Its not perfect as there are still some small blobs to battle with, but it’s encouraging. I’m also really impressed by the bridging on this stuff, I expected it to be pretty tragic but its actually very nice. Especially as this was printed over a 75c glass heated bed with no print fan to tighten up the bridges.
Emmets dodeca chain, scaled up 150% and cut down to just 3 links. Mendel90 with an E3Dv6 printing grass green ninjaflex. 223c nozzle / 75c bed. 1.3mm retraction at 75mm/s. 20mm/s print speed for all parts of the print. 150mm/s travel speed. Cura.
With @Joshua_Rowley
Just using my work phone to upload stuff. My original gplus account was my personal one and linked to my own phone. Gotta draw that work/personal line somewhere. Although that gets a bit muddy when your job is your hobby and you drive into work on a Sunday because you can’t wait til Monday to see how your print turned out!
I have very good results with almost the same settings and also an E3D hotend.
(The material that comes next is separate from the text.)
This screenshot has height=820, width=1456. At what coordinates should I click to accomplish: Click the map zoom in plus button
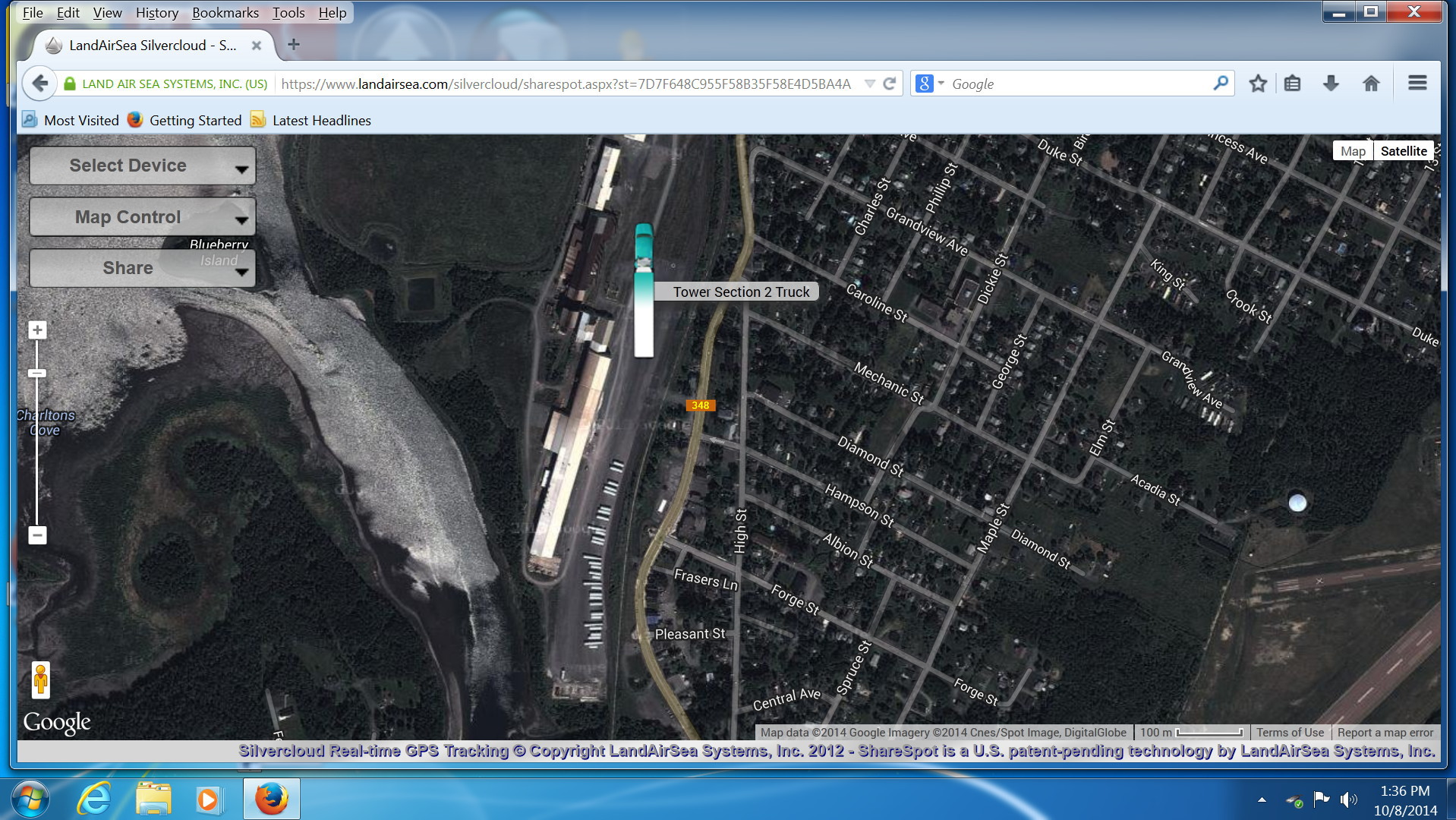(x=37, y=330)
My settings are: hotend temp 225, heated bed 60, retraction 1 mm and 60 mm/s and speed 30 mm/s also using Cura. I have tried with black Ninjaflex.
1.75 or 3mm? I’ve got a strong feeling that most of the challenges with flexible filament are harder to work around with 1.75mm.
I´ve only used 3mm so far, but I have plans to try it with my other printer with 1.75 mm, so maybe that would be harder…
What extruder do you guys use for NinjaFlex?
I drilled out a Greg’s (Wade’s) and placed a 3mm ID ptfe sleeve in it, notched for the Hobbes bolt. Works great.
This was done with 1.75mm filament, which is half the challenge! 3mm flexible is pretty easy stuff to deal with in comparison.
We’re using a standard wades extruder, with some mods to add more constraint and guidance to the filament.
The last word in the post, Cura, seems to be the most important. I got much more successful ninjaflex prints on my first attempt with Cura than the best I was able to get with Slic3r.
Yeah the path planning really really helps with not giving it a chance to ooze everywhere. I never even tried slic3r with flexibles as the path planning isn’t good enough for this type of print.
The excessive number of retractions also greatly increases the failure rate.
Retraction was a big issue to begin with, but we seem to have that sussed now with good confinement and constraint on the filament. We managed to print the cellular lamp with pretty aggressive retraction around once every second or more for 8 hours. Once we had reliable effective retraction sorted the rest was standard printer tuning, just a bit odd because everything is so squishy!
I used those settings on a Flashforge Creator X (with a modified filament guide) using NinjaFlex and I got a great print, thanks for posting this.